### WHAT YOU NEED TO DO:
Pictures must not appear in your answer. Write out exactly the lines from the one with "Where should I" through the last line of the entries below.

### EXTRACTED RECORDS:

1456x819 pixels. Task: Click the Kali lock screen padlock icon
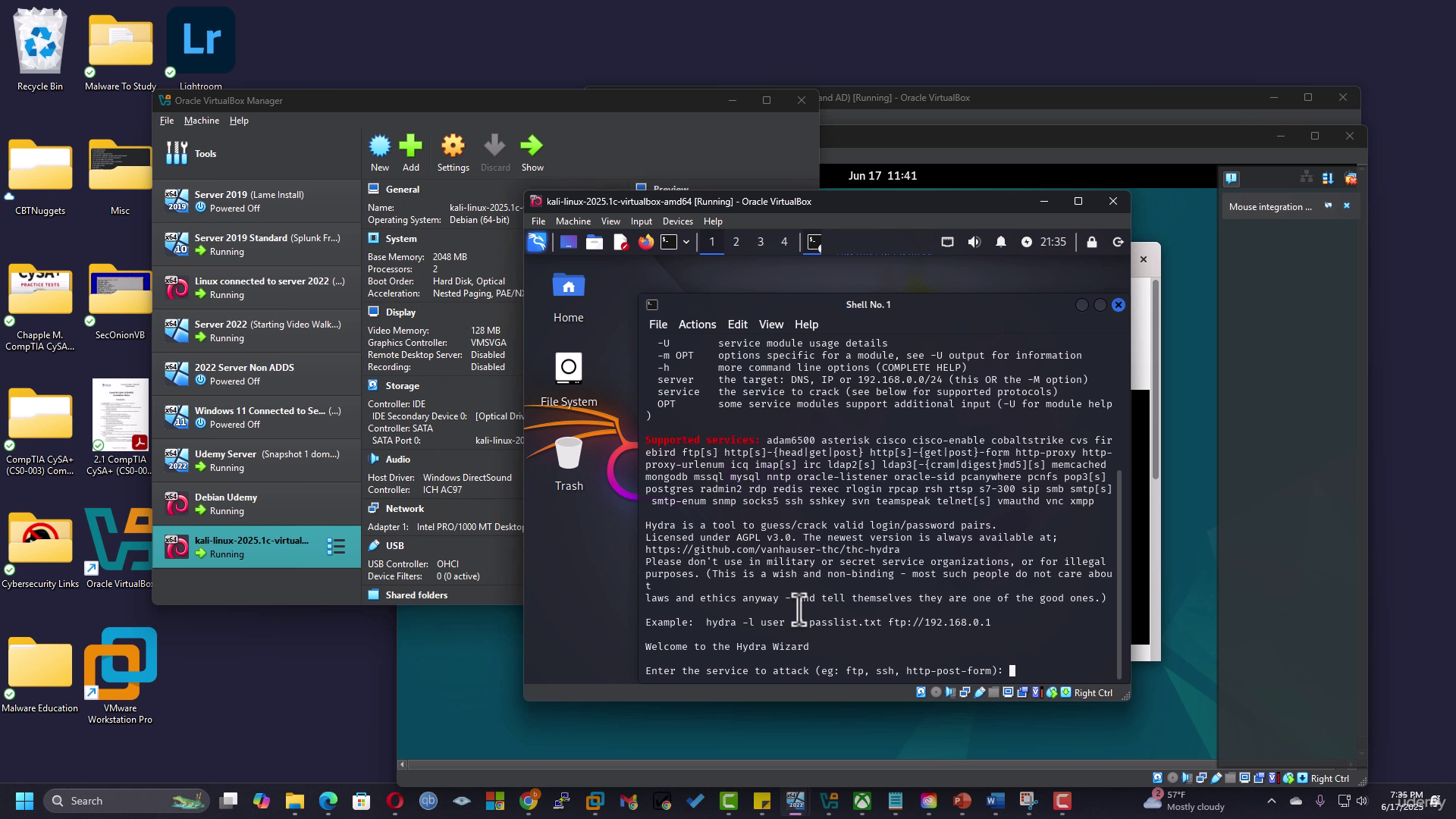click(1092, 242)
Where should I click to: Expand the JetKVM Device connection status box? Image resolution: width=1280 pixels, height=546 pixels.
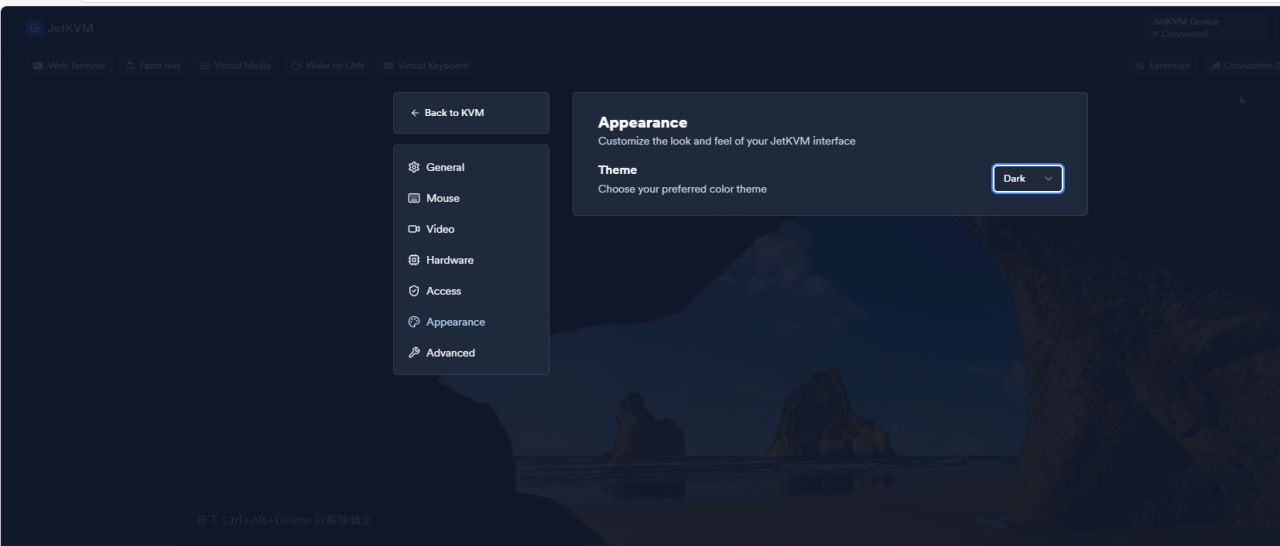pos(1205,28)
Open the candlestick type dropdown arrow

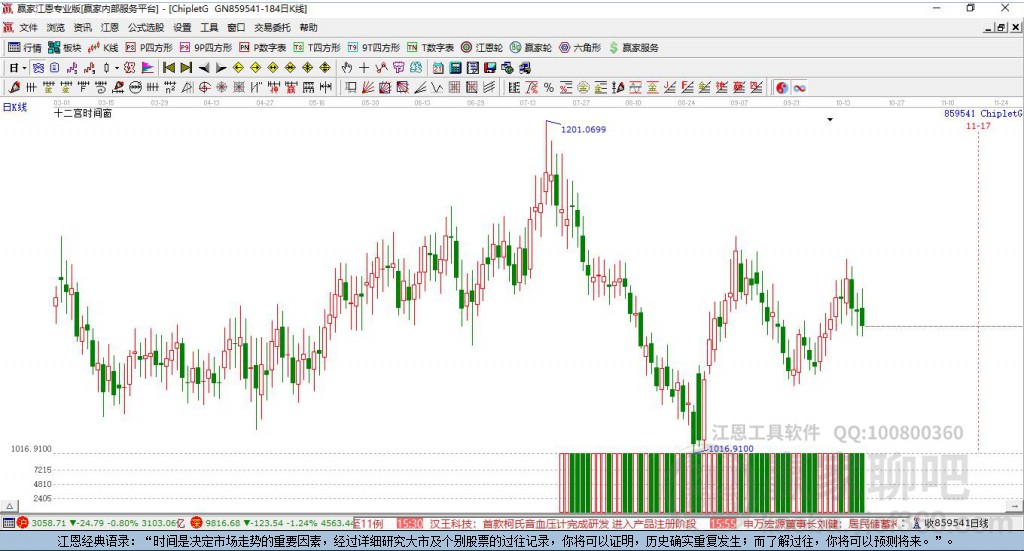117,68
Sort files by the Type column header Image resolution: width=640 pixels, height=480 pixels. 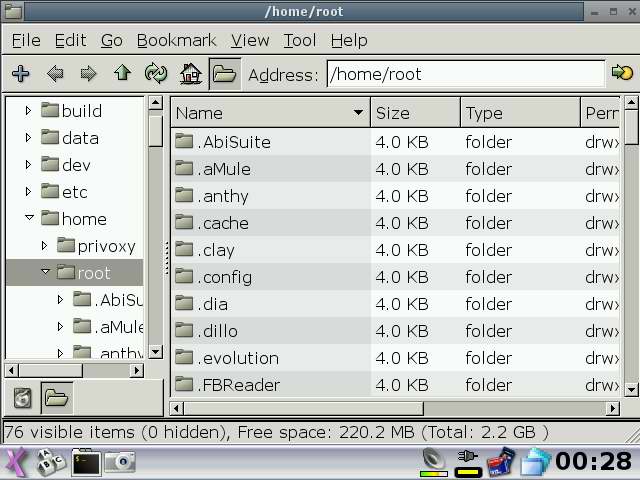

### RESPONSE BELOW:
Where should I click to: Expand the JetKVM Device connection status box? Image resolution: width=1280 pixels, height=546 pixels.
pos(1205,28)
Open the candlestick type dropdown arrow

117,68
Sort files by the Type column header Image resolution: width=640 pixels, height=480 pixels. 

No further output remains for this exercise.